++++ Source data

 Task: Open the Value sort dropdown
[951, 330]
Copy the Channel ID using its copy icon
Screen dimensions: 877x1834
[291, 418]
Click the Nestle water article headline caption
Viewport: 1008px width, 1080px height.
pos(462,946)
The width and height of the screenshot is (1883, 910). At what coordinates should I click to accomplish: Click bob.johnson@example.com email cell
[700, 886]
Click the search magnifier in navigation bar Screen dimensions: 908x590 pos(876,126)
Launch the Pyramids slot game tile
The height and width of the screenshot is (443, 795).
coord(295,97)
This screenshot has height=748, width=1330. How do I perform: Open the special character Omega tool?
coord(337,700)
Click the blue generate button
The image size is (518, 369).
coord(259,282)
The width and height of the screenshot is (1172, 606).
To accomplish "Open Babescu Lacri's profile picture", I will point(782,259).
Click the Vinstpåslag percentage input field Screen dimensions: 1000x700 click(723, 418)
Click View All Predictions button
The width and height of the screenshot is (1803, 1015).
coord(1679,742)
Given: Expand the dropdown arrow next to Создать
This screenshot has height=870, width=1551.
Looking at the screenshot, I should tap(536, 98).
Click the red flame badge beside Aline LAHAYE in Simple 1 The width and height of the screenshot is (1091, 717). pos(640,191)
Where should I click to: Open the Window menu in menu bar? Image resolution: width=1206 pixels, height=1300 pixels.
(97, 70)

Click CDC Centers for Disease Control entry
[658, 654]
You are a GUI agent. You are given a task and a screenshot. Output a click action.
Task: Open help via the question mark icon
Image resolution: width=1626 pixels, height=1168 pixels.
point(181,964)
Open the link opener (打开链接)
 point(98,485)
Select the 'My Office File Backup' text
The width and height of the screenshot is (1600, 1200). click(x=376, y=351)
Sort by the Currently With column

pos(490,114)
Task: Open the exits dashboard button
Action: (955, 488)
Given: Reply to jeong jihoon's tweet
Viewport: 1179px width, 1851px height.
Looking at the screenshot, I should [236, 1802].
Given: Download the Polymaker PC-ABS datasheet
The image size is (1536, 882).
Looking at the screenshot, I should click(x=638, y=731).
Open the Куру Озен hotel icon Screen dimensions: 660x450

++++++++

*Problem to work on*
Scan the entries above and return each line that holds "icon".

*Result of the exercise*
Copy the Channel ID using its copy icon
Task: Open help via the question mark icon
Open the Куру Озен hotel icon Screen dimensions: 660x450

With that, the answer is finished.